Always-on VPN overview
Always-on VPN gives your organization full control over device traffic by tunneling all IP traffic back to the organization. The default tunneling protocol, IKEv2, secures traffic transmission with data encryption. Your organization can now monitor and filter traffic to and from devices, secure data within your network, and restrict device access to the Internet.
Always-on VPN activation requires device supervision. After the always-on VPN profile is installed on a device, always-on VPN automatically activates with no user interaction, and it stays activated (including across reboots) until the always-on VPN profile is uninstalled.
With always-on VPN activated on the device, the VPN tunnel bring-up and teardown is tied to the interface IP state.
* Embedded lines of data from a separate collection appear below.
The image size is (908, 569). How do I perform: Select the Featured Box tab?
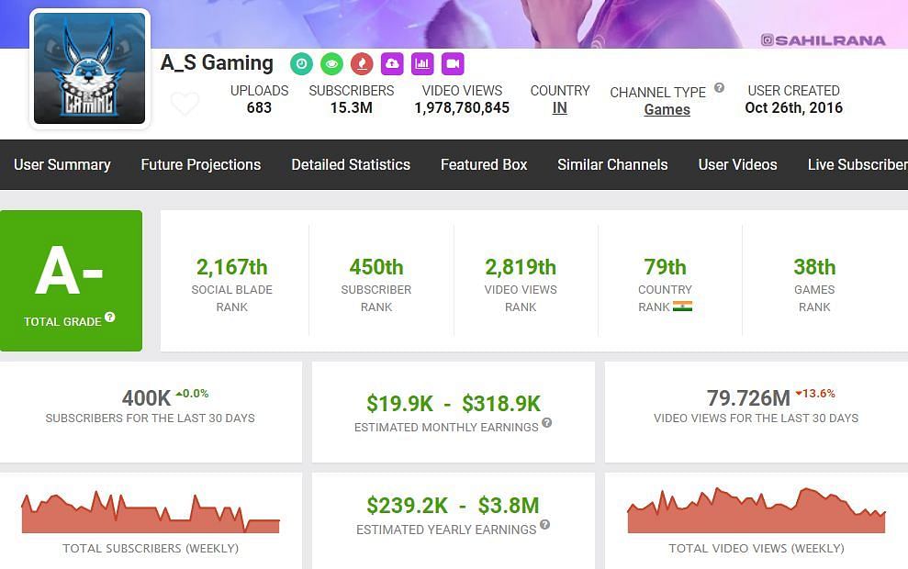click(484, 165)
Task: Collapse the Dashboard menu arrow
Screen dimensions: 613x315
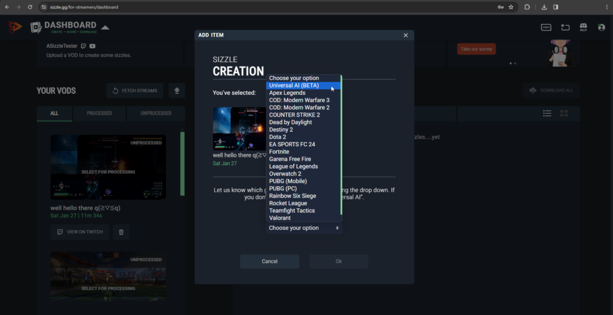Action: (x=105, y=28)
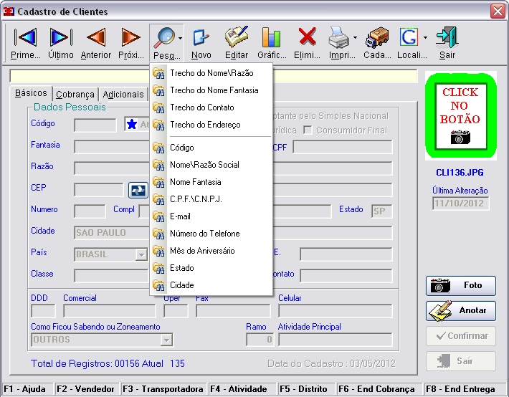Open the País combo box
509x397 pixels.
(x=141, y=254)
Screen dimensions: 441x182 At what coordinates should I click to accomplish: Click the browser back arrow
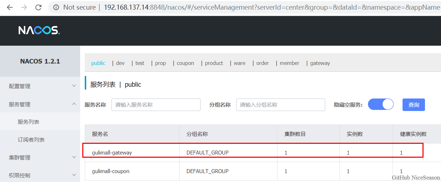[x=10, y=7]
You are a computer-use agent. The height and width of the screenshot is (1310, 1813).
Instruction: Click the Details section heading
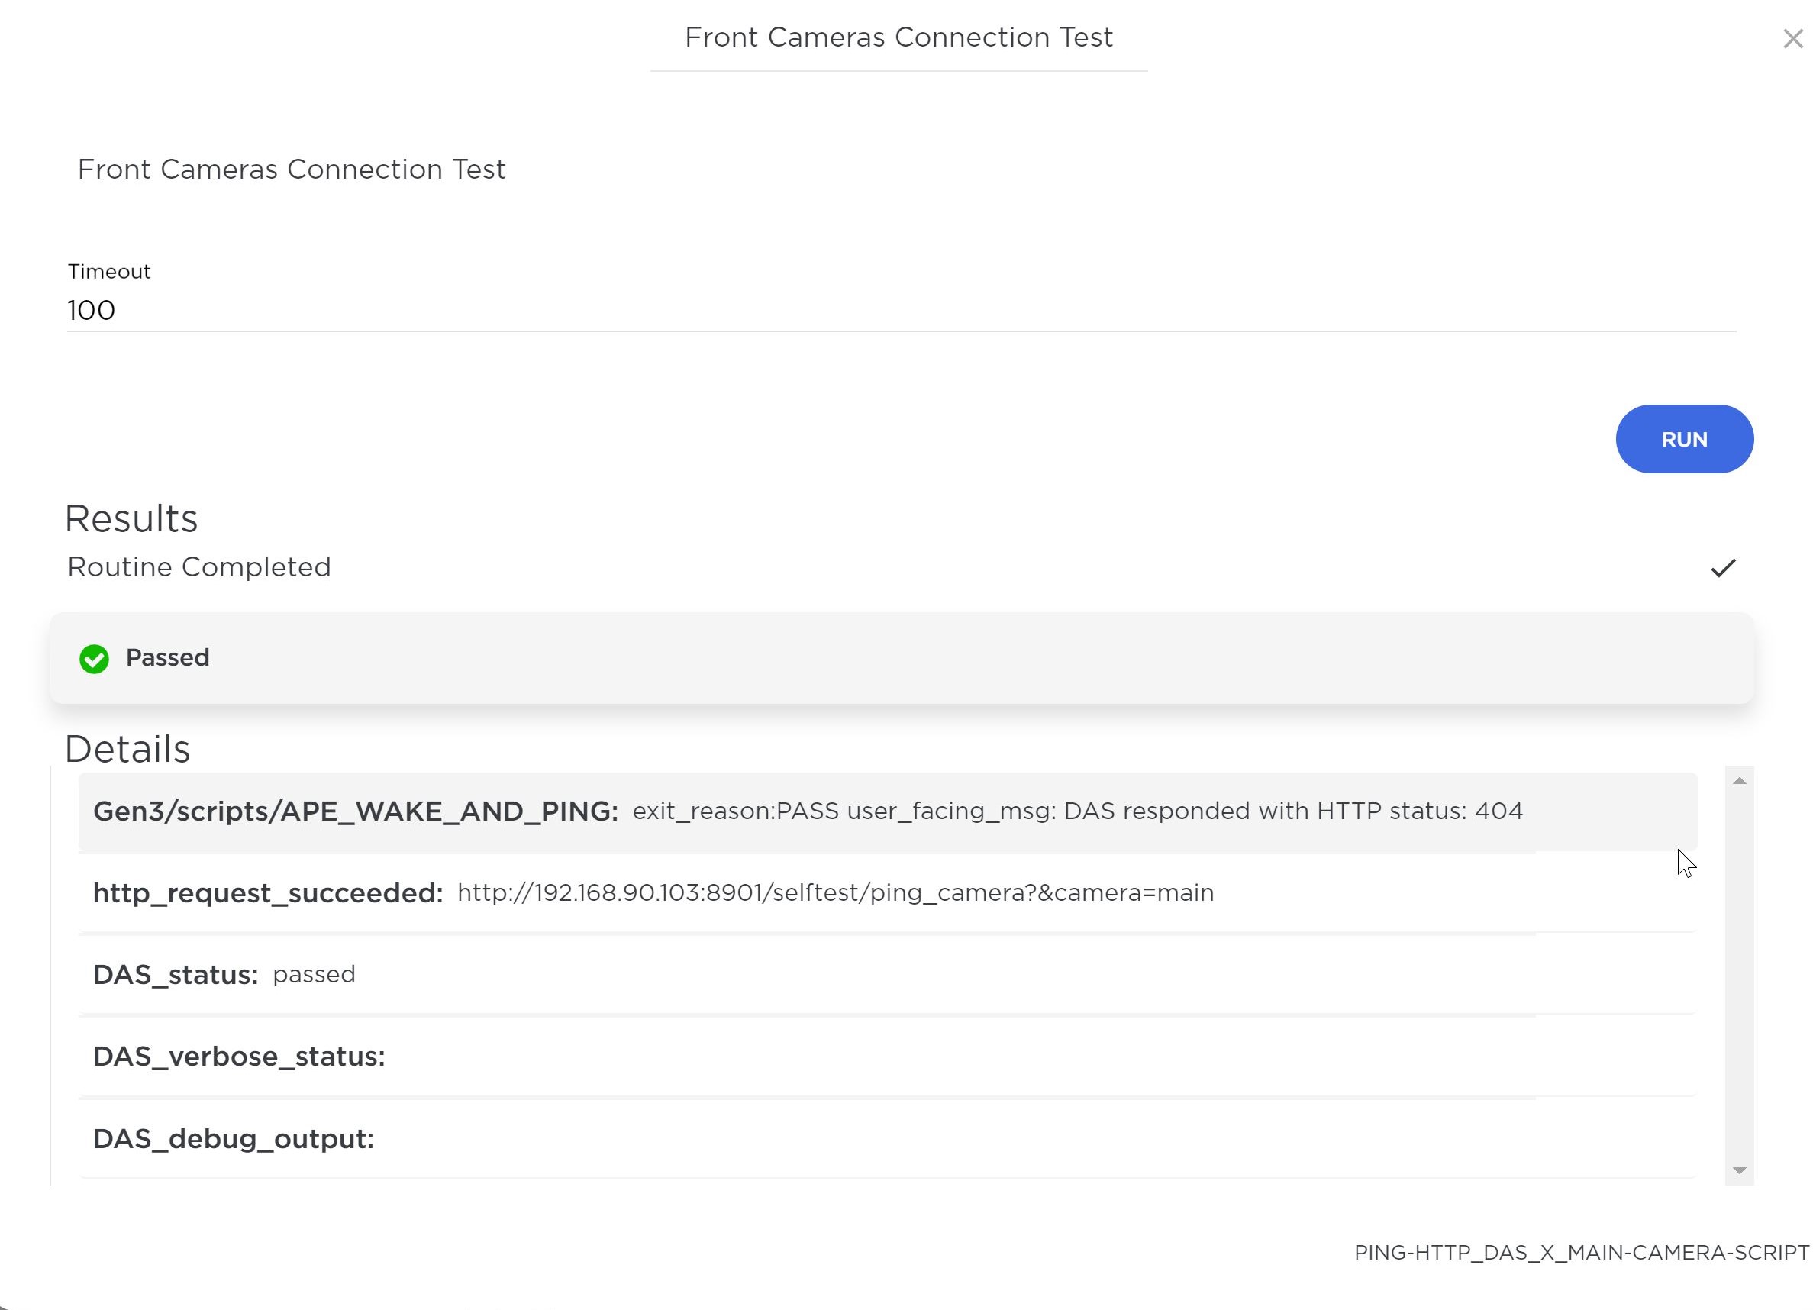pos(128,750)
When the interface gains IP network reachability, it attempts to establish a tunnel. When the interface IP state goes down, the tunnel is torn down.
Always-on VPN also supports per-interface tunnels. For devices with cellular connections, there’s one tunnel for each active IP interface (one tunnel for the cellular interface and one tunnel for the Wi-Fi interface). As long as the VPN tunnels are up, all IP traffic is tunneled. Traffic includes all IP-routed traffic and all IP-scoped traffic (traffic from first-party apps such as FaceTime and Messages). If the tunnels aren’t up, all IP traffic is dropped.
All traffic tunneled from a device reaches a VPN server. You can apply optional filtering and monitoring treatments before forwarding the traffic to its destination within your organization’s network or to the Internet. Similarly, traffic to the device is routed to your organization’s VPN server, where filtering and monitoring processes may be applied before being forwarded to the device.